# SUPPLIED PASSAGE:

____________________

Writer, feminist and cultural critic Mikki Kendall’s book Hood Feminism has a gripping tagline – Notes from the women white feminists forgot. This phrase is only a precursor to the disturbing truths to be unfolded over the course of an engaging and vulnerable read. Through her own life and through the experiences of other Black Americans, Kendall elaborates how feminism without intersectionality is a futile attempt towards equity and inclusion.
Most of the mainstream gender-based activism is centered on privileged groups, and this only creates gaps between the oppressors and the oppressed. Hood Feminism investigates how standing in solidarity with white women won’t solve the problems of Black women or queer individuals.
In cases like groping or theft, a white woman’s statement is believed more often than that of a Black woman, or for that matter, even a Black man. There have been attempts at smudging the edges of history to make it more convenient for those in power, squeezing in respectability politics and spreading shame and stigma around people who are socially positioned as not worthy of equal respect.
In Hood Feminism, Mikki Kendall usurps the conventional rhetoric that reaffirms stereotypes about Black women that paint them as ‘strong and independent‘. Mainstream feminism fails to see the harm this does – it propagates the narrative that Black women are inherently strong to protect themselves, and they don’t need protection from the law or system. The representation of different Black communities in the media also fuels in maintaining ‘respectability‘ as a factor in deciding one’s safety.

____________________

# RECORDS:
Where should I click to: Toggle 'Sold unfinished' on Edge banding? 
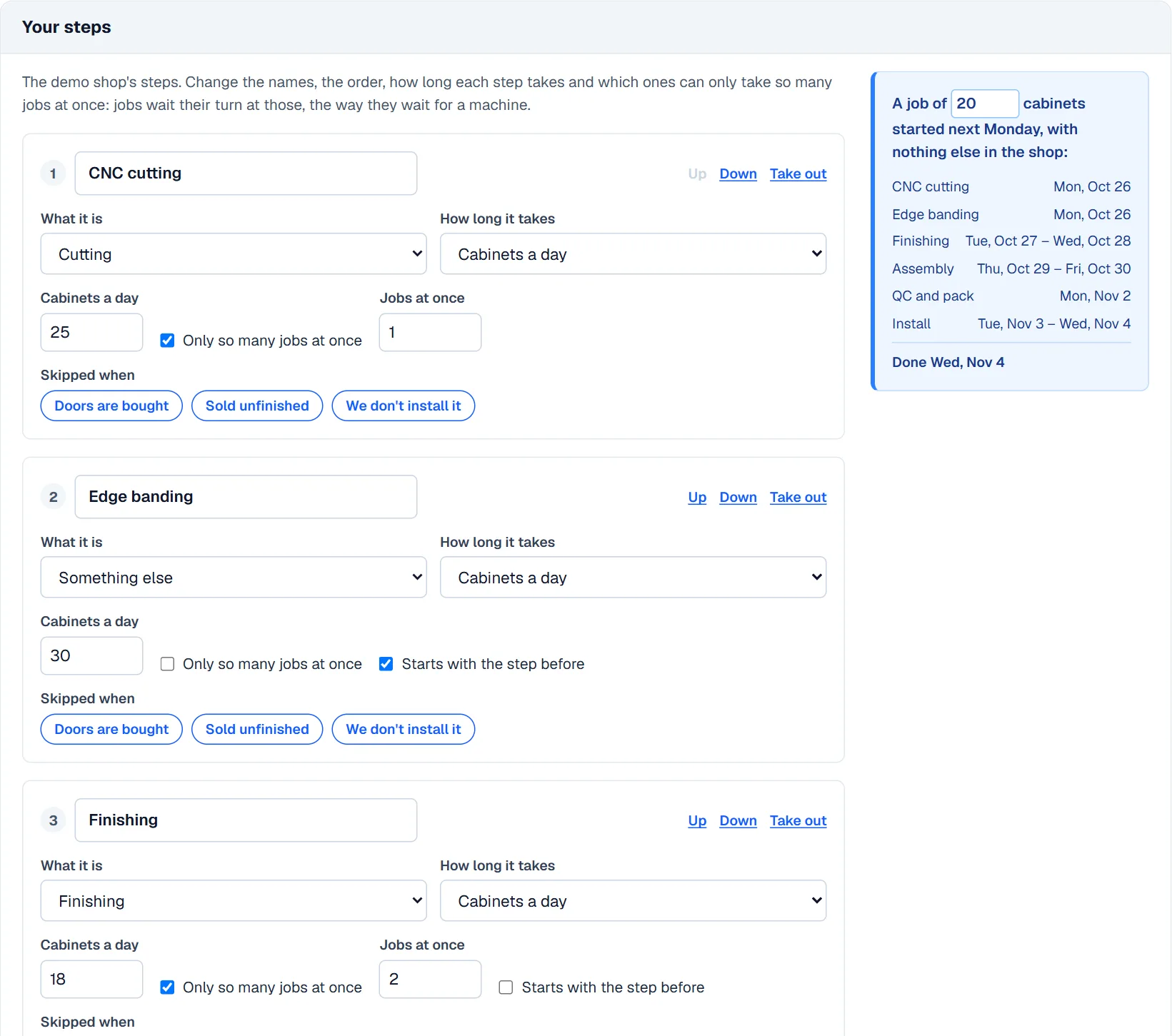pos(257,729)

____________________

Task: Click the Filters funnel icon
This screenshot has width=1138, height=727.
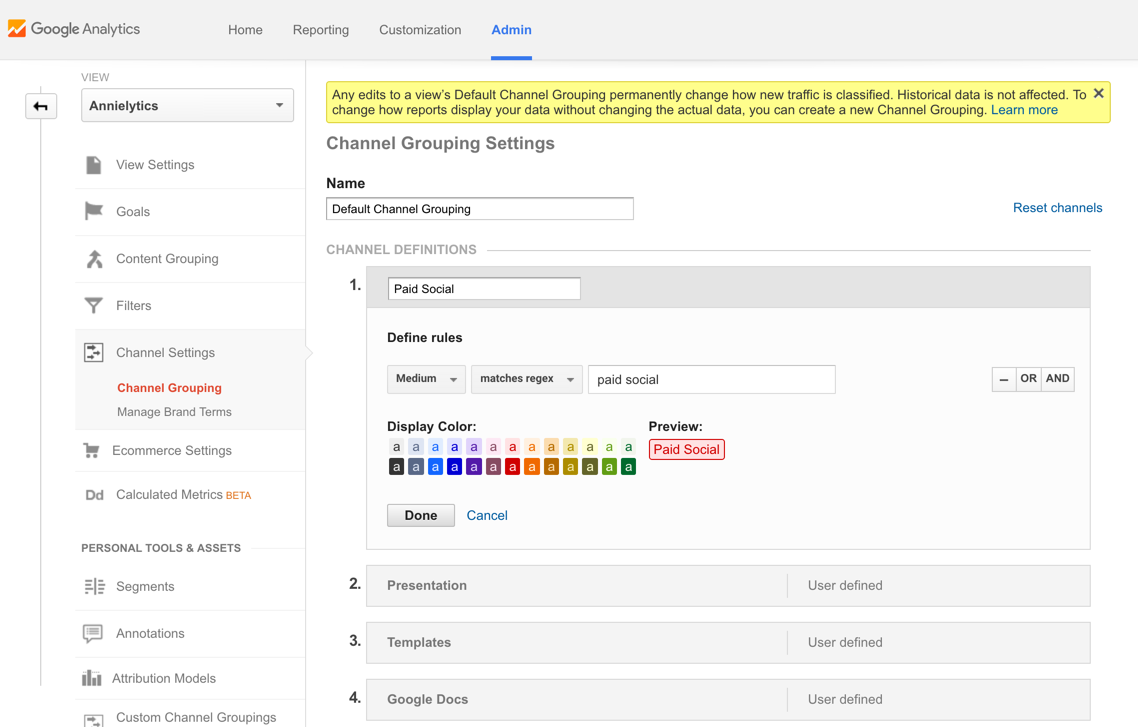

____________________

# WHAT TO DO:
a) According to the review of Hood Feminism, what is the book's tagline?
b) Reproduce the stretch of the review of Hood Feminism from "In Hood Feminism, Mikki" through "deciding one’s safety.".

# THE SOLUTIONS:
a) Notes from the women white feminists forgot.

b)
In Hood Feminism, Mikki Kendall usurps the conventional rhetoric that reaffirms stereotypes about Black women that paint them as ‘strong and independent‘. Mainstream feminism fails to see the harm this does – it propagates the narrative that Black women are inherently strong to protect themselves, and they don’t need protection from the law or system. The representation of different Black communities in the media also fuels in maintaining ‘respectability‘ as a factor in deciding one’s safety.